(AVAILABLE RECORDS):
=-=-=-=-=

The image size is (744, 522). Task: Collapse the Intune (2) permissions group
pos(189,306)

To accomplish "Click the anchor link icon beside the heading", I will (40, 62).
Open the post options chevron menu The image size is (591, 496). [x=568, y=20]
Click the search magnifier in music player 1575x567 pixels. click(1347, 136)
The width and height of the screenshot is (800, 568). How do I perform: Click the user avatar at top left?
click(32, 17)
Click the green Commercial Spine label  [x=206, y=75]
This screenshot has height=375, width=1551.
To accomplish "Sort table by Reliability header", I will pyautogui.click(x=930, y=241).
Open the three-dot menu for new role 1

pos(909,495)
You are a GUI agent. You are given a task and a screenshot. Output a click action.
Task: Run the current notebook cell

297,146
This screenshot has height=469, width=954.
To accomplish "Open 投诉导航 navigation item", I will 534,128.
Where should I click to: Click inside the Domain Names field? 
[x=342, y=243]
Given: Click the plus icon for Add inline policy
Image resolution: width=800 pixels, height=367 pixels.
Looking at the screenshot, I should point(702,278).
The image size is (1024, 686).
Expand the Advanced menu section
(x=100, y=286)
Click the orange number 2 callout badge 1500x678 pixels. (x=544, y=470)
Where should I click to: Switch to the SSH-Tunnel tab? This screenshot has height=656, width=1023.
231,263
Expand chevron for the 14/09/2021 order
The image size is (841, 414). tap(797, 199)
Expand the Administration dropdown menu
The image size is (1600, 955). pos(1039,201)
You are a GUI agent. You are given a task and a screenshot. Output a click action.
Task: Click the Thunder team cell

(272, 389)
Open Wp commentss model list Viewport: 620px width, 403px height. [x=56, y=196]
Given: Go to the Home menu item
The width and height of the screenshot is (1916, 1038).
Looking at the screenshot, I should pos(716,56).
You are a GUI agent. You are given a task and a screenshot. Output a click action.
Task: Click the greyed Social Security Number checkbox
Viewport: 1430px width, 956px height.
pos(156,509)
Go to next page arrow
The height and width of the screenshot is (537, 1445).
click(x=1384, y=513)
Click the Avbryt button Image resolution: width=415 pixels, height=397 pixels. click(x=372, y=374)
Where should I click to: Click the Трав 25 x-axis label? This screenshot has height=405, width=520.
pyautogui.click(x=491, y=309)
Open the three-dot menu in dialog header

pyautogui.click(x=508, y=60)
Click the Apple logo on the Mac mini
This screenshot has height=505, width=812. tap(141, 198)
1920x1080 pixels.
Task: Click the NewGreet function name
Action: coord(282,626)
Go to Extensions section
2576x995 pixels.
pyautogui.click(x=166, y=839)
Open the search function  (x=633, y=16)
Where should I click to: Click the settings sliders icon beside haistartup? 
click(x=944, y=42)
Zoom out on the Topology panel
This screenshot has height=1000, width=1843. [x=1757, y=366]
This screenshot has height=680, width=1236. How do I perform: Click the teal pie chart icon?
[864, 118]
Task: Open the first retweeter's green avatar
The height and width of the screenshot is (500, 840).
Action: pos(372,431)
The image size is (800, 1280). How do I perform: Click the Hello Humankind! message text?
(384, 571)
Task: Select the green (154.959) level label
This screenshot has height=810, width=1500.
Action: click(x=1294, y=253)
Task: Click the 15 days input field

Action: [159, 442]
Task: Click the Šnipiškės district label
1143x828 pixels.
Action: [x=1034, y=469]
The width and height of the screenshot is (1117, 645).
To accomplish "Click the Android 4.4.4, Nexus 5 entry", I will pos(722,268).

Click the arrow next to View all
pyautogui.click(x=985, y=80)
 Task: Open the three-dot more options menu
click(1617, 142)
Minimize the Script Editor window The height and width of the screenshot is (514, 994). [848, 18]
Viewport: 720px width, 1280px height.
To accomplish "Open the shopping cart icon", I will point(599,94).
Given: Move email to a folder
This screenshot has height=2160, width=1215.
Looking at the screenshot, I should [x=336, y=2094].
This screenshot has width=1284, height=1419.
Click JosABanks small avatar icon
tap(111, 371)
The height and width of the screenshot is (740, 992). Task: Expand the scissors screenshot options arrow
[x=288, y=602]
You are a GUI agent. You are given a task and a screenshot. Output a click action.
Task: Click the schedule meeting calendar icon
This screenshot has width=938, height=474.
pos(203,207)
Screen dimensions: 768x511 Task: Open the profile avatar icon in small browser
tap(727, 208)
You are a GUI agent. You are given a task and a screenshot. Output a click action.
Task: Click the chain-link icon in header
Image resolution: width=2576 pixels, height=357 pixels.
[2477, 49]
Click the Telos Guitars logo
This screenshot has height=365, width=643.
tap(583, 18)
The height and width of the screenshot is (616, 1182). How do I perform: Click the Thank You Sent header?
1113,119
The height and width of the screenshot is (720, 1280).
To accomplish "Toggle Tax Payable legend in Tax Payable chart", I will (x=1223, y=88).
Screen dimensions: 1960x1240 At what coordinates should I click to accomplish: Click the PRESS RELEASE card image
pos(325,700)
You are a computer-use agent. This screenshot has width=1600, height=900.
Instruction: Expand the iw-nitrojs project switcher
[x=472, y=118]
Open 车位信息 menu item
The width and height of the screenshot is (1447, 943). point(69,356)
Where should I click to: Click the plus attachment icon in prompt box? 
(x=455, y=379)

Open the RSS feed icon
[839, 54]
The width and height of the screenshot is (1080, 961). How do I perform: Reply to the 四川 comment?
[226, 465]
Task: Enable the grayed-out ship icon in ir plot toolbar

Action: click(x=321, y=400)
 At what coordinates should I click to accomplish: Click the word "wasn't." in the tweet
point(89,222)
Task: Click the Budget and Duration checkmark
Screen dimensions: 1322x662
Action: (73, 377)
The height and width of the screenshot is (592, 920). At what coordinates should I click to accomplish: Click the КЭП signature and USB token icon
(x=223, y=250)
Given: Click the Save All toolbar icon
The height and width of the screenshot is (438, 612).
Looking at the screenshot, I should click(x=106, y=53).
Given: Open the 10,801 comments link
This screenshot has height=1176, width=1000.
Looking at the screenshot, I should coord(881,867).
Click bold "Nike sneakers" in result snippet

=-=-=-=-=

(EXERCISE): Please output exactly the lines from the one containing "Given: Open the 10,801 comments link" through the end of the records, both included.

(WRITTEN ANSWER):
Given: Open the 10,801 comments link
This screenshot has height=1176, width=1000.
Looking at the screenshot, I should coord(881,867).
Click bold "Nike sneakers" in result snippet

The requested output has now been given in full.